What to work on:
1: In the Wang Manyu biography, who did she beat in the final of the 2018 Hungarian Open?
2: Write the next part of the Wang Manyu biography, picking up after its last sentence.

Document extract:
-=-=-

Wang Manyu (, born 9 February 1999) is a Chinese table tennis player. She is the current world champion in women's singles and doubles. In the 2017 T2 Asia Pacific League, she replaced Ding Ning in round 2 for team Persson.

2018 began with Wang Manyu defeating world number one Chen Meng in the Hungarian Open Quarterfinals before going on to win the championship with wins against Chen Xingtong in the semi-finals and Sun Yingsha in the finals. In March, Wang Manyu was selected for the 2018 World Team Table Tennis Championships women's team after placing second in the team qualifiers. After a successful WTTC, Wang defeated Chen Xingtong in the Hong Kong Open women's singles final followed by victory against Ding Ning in the China Open women's singles final.

Career

2021
In May, Wang was selected as a reserve for the Chinese National Team at the 2020 Tokyo Olympics. Shortly after, she won the second leg of the Chinese Olympic Scrimmage, defeating Olympic women's singles representatives Chen Meng and Sun Yingsha in the process. Wang again beat both Chen and Sun in a closed-door scrimmage in June.

-=-=-

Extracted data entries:
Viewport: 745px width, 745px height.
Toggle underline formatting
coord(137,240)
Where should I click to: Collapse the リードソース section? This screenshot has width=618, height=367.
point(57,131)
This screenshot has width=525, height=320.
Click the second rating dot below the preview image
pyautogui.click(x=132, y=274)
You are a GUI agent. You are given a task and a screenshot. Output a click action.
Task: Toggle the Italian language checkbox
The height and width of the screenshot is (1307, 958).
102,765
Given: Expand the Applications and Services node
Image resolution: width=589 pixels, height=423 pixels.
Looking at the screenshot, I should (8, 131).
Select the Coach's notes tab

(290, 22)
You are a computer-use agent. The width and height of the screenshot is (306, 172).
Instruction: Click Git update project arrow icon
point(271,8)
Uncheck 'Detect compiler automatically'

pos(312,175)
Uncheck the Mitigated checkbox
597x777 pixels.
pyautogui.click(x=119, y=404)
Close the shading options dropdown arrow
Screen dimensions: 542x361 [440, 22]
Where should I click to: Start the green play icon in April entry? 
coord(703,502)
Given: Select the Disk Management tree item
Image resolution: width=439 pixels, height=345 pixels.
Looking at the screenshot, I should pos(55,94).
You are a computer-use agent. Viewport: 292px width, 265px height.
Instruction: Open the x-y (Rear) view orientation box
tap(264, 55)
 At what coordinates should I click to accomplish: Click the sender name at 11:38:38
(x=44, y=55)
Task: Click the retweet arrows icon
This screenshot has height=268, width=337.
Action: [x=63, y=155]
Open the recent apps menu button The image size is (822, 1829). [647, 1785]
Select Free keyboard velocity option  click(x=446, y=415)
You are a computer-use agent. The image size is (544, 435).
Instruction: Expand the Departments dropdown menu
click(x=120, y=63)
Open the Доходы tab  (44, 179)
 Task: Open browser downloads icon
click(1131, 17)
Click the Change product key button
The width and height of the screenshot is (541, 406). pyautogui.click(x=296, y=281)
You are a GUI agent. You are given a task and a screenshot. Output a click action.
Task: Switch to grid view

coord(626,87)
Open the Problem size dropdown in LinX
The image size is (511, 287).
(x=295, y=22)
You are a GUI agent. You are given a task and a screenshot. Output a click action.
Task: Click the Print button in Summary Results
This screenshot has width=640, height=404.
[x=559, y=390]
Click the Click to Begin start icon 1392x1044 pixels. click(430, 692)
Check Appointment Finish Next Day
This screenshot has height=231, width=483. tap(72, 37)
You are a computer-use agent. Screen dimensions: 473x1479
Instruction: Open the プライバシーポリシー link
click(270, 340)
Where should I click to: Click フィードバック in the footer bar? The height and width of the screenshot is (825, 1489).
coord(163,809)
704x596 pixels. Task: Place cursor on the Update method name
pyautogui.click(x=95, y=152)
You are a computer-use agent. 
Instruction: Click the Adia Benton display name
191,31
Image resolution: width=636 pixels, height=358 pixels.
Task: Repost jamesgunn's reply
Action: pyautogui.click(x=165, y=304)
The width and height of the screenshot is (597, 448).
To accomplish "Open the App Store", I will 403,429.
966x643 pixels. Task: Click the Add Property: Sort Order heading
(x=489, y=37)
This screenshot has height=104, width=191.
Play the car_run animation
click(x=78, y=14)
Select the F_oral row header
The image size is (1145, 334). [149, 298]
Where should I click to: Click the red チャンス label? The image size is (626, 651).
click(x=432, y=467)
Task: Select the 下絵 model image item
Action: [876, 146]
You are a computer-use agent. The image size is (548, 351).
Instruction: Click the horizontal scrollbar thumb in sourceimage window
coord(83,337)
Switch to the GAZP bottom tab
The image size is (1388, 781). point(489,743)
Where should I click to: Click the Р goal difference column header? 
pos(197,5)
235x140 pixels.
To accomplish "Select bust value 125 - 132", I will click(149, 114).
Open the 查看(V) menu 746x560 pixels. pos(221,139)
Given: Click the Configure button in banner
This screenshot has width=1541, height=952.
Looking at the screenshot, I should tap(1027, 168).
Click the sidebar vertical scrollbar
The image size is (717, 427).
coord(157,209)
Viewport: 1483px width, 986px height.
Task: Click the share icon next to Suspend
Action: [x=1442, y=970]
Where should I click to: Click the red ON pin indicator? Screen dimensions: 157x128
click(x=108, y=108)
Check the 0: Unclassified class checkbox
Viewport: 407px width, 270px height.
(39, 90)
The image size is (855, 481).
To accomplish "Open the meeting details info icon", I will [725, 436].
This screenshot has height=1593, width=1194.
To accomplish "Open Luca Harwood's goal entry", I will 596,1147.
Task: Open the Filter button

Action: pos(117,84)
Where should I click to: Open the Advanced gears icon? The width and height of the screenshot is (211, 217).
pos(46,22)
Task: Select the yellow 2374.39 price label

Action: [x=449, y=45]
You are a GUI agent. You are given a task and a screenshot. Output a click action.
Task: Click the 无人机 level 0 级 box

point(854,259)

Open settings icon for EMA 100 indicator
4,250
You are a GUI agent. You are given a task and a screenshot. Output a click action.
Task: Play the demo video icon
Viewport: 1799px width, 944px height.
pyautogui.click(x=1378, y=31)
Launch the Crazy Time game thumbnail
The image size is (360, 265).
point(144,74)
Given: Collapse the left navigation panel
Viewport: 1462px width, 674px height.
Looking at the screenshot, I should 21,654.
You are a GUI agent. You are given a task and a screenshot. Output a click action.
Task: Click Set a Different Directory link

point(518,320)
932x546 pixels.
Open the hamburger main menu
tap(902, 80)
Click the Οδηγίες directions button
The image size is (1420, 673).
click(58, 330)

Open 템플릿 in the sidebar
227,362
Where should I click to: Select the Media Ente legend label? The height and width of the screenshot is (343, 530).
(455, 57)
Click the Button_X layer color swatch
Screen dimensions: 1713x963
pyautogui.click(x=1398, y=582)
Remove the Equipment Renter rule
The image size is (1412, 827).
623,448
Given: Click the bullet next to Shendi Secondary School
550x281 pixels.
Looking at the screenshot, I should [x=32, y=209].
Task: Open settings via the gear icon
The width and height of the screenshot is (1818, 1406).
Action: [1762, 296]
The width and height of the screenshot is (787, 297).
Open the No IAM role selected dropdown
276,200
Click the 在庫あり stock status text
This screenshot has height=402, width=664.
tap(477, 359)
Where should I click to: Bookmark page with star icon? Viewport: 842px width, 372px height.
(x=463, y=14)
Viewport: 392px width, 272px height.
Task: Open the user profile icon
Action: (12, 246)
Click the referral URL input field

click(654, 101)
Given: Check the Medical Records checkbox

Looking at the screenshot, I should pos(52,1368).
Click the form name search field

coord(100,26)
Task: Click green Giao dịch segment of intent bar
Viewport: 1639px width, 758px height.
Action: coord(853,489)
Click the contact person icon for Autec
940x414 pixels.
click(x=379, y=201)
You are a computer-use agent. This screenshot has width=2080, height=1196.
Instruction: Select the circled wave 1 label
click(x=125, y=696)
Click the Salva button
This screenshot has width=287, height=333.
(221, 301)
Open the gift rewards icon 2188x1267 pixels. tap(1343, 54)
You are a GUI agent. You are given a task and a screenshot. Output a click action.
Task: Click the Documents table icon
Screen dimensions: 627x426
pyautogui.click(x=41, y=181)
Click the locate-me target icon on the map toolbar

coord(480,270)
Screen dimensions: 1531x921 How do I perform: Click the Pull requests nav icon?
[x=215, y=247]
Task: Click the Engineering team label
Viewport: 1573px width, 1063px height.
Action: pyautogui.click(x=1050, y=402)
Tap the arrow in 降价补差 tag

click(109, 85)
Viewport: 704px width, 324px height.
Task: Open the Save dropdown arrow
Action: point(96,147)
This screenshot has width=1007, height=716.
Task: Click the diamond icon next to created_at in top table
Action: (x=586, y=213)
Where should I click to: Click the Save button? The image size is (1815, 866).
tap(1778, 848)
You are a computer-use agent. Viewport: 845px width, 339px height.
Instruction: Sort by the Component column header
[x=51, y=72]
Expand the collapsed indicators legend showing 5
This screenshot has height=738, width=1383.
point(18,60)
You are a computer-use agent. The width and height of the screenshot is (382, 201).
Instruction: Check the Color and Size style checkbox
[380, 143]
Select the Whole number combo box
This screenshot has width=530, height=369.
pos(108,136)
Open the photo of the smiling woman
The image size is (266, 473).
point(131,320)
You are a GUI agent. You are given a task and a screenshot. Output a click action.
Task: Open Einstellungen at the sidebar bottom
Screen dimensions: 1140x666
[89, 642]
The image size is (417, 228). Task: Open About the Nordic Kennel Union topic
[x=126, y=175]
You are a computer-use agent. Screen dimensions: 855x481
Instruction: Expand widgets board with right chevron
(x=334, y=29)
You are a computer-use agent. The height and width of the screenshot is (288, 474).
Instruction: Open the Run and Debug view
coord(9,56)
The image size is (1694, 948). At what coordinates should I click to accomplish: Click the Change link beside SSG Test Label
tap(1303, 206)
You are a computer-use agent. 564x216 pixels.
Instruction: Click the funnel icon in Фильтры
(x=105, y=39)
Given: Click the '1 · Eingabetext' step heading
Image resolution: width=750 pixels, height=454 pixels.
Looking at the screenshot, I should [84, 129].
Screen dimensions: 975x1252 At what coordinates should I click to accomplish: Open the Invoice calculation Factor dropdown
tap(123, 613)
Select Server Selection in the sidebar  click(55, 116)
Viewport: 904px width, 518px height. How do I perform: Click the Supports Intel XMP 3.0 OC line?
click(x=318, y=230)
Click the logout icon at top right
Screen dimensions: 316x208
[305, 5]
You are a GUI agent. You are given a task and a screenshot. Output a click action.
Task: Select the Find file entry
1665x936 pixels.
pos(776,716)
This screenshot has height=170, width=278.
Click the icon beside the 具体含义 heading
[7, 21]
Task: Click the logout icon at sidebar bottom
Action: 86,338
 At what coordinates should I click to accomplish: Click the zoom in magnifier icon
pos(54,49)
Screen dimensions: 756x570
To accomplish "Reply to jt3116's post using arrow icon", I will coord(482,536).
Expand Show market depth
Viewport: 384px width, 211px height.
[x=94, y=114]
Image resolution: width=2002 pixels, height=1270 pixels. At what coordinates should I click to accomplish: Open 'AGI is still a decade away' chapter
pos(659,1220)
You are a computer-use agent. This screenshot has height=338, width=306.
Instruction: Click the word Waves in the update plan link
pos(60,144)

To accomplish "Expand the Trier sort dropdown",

-=-=-

Answers by task:
1: Sun Yingsha

2:
Wang Manyu played in the team event of the Tokyo Olympics because of Liu Shiwen's withdrawal due to an elbow injury. Wang and her team scored a 3-0 victory over Japan to win gold and continuing China's undefeated streak in the Women's team event.

In September, Wang reached the quarter-finals of the China National Games after a tiring win against chopper Liu Fei. Despite getting injured the day before the semi-finals and finals, Wang defeated both Olympic finalists Chen Meng and Sun Yingsha 4-0 the next day to win the women's singles gold medal.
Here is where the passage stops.